Records supplied:

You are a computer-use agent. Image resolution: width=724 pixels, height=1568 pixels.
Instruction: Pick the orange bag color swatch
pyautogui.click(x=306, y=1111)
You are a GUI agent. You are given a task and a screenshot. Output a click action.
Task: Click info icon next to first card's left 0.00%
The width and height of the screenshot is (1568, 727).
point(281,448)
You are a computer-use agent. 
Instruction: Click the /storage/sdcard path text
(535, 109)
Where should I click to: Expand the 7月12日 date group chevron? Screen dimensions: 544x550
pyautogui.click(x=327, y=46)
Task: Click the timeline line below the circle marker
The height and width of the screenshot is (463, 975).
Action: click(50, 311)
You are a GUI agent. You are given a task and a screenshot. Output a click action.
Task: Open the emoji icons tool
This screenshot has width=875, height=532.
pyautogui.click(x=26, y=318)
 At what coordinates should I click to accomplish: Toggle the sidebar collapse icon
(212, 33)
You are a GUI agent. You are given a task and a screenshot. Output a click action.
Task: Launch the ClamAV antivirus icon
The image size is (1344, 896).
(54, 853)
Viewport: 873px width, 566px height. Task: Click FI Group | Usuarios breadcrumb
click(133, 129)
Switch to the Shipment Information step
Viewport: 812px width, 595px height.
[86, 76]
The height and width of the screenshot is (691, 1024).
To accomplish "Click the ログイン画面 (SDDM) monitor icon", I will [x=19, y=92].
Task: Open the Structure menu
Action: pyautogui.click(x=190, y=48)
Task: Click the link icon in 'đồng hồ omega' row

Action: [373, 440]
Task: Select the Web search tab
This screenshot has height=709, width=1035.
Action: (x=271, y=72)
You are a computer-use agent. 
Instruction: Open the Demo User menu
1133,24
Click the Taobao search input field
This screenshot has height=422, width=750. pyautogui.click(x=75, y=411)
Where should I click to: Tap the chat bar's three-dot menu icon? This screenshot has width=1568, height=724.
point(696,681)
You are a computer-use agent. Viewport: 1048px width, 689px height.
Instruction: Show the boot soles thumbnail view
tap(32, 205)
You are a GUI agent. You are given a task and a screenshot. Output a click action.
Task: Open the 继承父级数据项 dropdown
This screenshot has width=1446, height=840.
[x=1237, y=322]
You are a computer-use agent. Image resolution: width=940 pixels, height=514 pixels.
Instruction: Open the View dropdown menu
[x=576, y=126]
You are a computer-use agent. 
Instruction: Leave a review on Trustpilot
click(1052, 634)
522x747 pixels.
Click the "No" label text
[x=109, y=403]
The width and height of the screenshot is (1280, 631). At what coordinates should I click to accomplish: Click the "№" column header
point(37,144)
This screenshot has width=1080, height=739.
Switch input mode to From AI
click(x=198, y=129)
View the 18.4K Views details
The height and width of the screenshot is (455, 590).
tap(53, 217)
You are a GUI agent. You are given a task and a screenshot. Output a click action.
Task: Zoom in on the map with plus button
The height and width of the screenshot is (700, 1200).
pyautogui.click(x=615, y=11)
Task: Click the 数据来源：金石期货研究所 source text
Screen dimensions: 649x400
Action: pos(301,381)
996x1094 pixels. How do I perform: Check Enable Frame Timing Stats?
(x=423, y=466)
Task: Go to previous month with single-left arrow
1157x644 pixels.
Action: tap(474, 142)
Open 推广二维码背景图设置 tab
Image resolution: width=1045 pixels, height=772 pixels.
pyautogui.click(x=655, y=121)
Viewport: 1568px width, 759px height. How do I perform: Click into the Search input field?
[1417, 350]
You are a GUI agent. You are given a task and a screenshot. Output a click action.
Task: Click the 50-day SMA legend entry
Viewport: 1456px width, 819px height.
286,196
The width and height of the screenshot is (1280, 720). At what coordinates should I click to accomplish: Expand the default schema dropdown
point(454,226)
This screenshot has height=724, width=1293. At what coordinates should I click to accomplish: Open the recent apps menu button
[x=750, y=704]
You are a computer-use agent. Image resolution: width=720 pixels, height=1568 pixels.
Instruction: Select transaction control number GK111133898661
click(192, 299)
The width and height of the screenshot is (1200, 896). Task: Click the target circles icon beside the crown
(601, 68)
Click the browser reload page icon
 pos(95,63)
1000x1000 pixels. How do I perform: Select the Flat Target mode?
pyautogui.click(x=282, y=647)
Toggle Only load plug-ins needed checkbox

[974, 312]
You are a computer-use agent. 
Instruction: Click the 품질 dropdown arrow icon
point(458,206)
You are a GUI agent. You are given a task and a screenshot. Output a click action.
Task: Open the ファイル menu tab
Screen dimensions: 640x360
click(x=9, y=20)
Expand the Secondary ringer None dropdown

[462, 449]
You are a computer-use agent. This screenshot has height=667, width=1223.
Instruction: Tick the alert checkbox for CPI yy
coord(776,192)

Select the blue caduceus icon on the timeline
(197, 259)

Task description:
Among the entries, how many lines include the string "left"? Please reply with only the number.

Response area:
2